Log4j 2
  1. Log4j 2
  2. LOG4J2-471

toString methods that perform logging can deadlock AsyncLogger

    Details

    • Type: Bug Bug
    • Status: Closed
    • Priority: Major Major
    • Resolution: Fixed
    • Affects Version/s: 2.0-beta9
    • Fix Version/s: 2.0-rc1, 2.0
    • Component/s: Core
    • Labels:
      None
    • Environment:

      Debian Squeeze
      Java 7u25

      Description

      The AsyncLogger thread is the only consumer of a Disruptor RingBuffer which contains log events ostensibly produced by a number of other threads. However, when AsyncLogger generates a log message, it has to call toString() on objects which can potentially also perform logging internally. This results in a situation when the RingBuffer is nearly full whereby AsyncLogger has pulled an event from the RingBuffer, calls toString() on the associated objects, which call AsyncLogger.log which attempts to publish an event into a full buffer, which will park repeatedly without hope of ever leaving the loop.

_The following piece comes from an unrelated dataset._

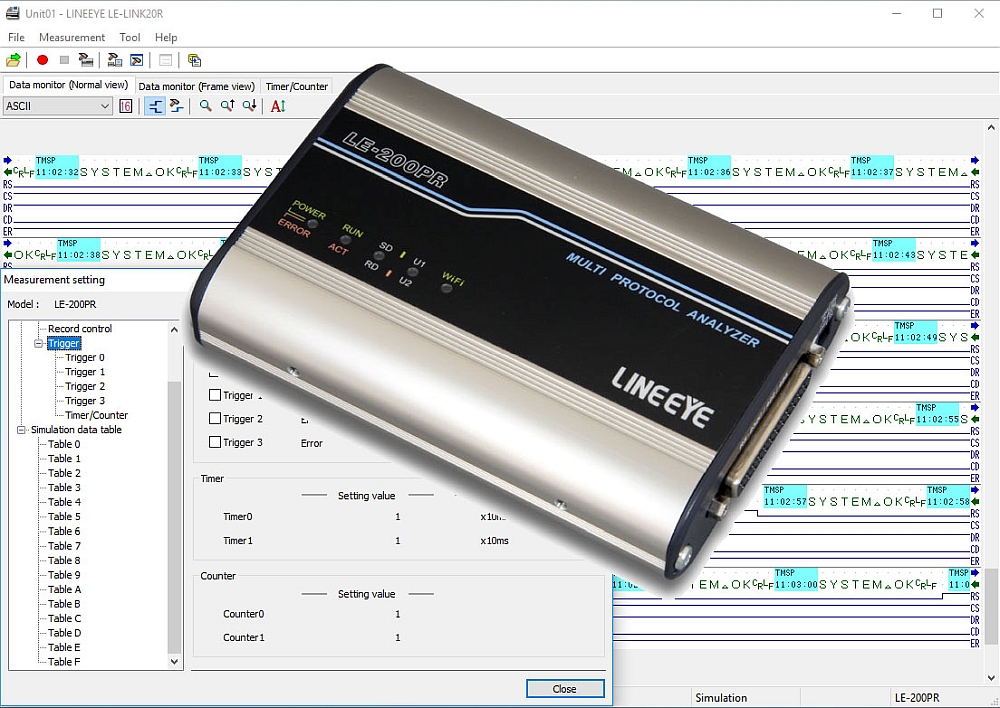Enable the Trigger 3 checkbox
The image size is (1000, 708).
point(215,442)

Relevant stack trace is:
      "AsyncLogger-1" daemon prio=10 tid=0x00007f7a705a8000 nid=0x3d73 runnable [0x00007f7a740d1000]
      java.lang.Thread.State: TIMED_WAITING (parking)
      at sun.misc.Unsafe.park(Native Method)
      at java.util.concurrent.locks.LockSupport.parkNanos(LockSupport.java:349)
      at com.lmax.disruptor.MultiProducerSequencer.next(MultiProducerSequencer.java:133)
      at com.lmax.disruptor.MultiProducerSequencer.next(MultiProducerSequencer.java:102)
      at com.lmax.disruptor.RingBuffer.publishEvent(RingBuffer.java:391)
      at com.lmax.disruptor.dsl.Disruptor.publishEvent(Disruptor.java:219)
      at org.apache.logging.log4j.core.async.AsyncLogger.log(AsyncLogger.java:214)
      at org.apache.logging.log4j.spi.AbstractLoggerWrapper.log(AbstractLoggerWrapper.java:55)
      at org.slf4j.impl.SLF4JLogger.debug(SLF4JLogger.java:138)
      at org.somepackage.SomeException.toString (SomeException.java:32)
      at java.lang.String.valueOf(String.java:2854)
      at java.io.PrintWriter.println(PrintWriter.java:754)
      at java.lang.Throwable$WrappedPrintWriter.println(Throwable.java:763)
      at java.lang.Throwable.printStackTrace(Throwable.java:654)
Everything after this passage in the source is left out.